Rows for locating words and elements
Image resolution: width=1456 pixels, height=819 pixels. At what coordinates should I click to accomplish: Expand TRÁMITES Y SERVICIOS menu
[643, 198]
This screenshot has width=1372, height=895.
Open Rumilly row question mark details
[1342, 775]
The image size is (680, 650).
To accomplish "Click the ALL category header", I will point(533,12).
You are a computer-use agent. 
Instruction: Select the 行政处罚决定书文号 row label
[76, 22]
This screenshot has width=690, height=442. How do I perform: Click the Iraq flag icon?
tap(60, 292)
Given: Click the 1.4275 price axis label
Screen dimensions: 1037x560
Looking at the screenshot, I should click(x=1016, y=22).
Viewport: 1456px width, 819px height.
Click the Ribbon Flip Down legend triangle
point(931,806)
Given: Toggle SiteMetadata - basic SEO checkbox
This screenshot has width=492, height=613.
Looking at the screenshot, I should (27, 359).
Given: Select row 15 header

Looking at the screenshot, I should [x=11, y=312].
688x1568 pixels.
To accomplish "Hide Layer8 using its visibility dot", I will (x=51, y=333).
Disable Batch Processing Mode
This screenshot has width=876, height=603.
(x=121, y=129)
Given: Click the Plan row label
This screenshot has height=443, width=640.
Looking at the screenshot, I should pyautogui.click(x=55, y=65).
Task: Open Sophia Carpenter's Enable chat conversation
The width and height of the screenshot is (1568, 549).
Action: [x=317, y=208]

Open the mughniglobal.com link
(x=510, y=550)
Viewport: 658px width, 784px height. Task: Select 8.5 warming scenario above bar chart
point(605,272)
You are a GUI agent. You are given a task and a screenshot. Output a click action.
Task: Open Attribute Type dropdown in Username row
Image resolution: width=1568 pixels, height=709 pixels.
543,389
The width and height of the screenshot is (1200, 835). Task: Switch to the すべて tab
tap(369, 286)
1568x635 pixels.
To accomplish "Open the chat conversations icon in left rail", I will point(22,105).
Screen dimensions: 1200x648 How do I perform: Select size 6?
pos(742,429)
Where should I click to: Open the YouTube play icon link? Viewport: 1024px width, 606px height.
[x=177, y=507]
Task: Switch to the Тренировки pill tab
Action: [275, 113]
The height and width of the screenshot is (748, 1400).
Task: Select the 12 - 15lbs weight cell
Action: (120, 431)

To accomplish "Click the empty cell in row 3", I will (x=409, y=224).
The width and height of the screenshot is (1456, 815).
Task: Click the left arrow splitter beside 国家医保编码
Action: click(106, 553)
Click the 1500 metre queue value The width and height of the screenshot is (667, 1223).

• **The task**
Arrange every line of the rows above as a JSON list of strings, one string per line, with blank lines left out.

• **Response for this exercise**
[
  "Image resolution: width=1456 pixels, height=819 pixels. At what coordinates should I click to accomplish: Expand TRÁMITES Y SERVICIOS menu",
  "[643, 198]",
  "This screenshot has width=1372, height=895.",
  "Open Rumilly row question mark details",
  "[1342, 775]",
  "The image size is (680, 650).",
  "To accomplish \"Click the ALL category header\", I will point(533,12).",
  "You are a computer-use agent. ",
  "Instruction: Select the 行政处罚决定书文号 row label",
  "[76, 22]",
  "This screenshot has width=690, height=442. How do I perform: Click the Iraq flag icon?",
  "tap(60, 292)",
  "Given: Click the 1.4275 price axis label",
  "Screen dimensions: 1037x560",
  "Looking at the screenshot, I should click(x=1016, y=22).",
  "Viewport: 1456px width, 819px height.",
  "Click the Ribbon Flip Down legend triangle",
  "point(931,806)",
  "Given: Toggle SiteMetadata - basic SEO checkbox",
  "This screenshot has width=492, height=613.",
  "Looking at the screenshot, I should (27, 359).",
  "Given: Select row 15 header",
  "Looking at the screenshot, I should [x=11, y=312].",
  "688x1568 pixels.",
  "To accomplish \"Hide Layer8 using its visibility dot\", I will (x=51, y=333).",
  "Disable Batch Processing Mode",
  "This screenshot has width=876, height=603.",
  "(x=121, y=129)",
  "Given: Click the Plan row label",
  "This screenshot has height=443, width=640.",
  "Looking at the screenshot, I should pyautogui.click(x=55, y=65).",
  "Task: Open Sophia Carpenter's Enable chat conversation",
  "The width and height of the screenshot is (1568, 549).",
  "Action: [x=317, y=208]",
  "Open the mughniglobal.com link",
  "(x=510, y=550)",
  "Viewport: 658px width, 784px height. Task: Select 8.5 warming scenario above bar chart",
  "point(605,272)",
  "You are a GUI agent. You are given a task and a screenshot. Output a click action.",
  "Task: Open Attribute Type dropdown in Username row",
  "Image resolution: width=1568 pixels, height=709 pixels.",
  "543,389",
  "The width and height of the screenshot is (1200, 835). Task: Switch to the すべて tab",
  "tap(369, 286)",
  "1568x635 pixels.",
  "To accomplish \"Open the chat conversations icon in left rail\", I will point(22,105).",
  "Screen dimensions: 1200x648 How do I perform: Select size 6?",
  "pos(742,429)",
  "Where should I click to: Open the YouTube play icon link? Viewport: 1024px width, 606px height.",
  "[x=177, y=507]",
  "Task: Switch to the Тренировки pill tab",
  "Action: [275, 113]",
  "The height and width of the screenshot is (748, 1400).",
  "Task: Select the 12 - 15lbs weight cell",
  "Action: (120, 431)",
  "To accomplish \"Click the empty cell in row 3\", I will (x=409, y=224).",
  "The width and height of the screenshot is (1456, 815).",
  "Task: Click the left arrow splitter beside 国家医保编码",
  "Action: click(106, 553)",
  "Click the 1500 metre queue value The width and height of the screenshot is (667, 1223)."
]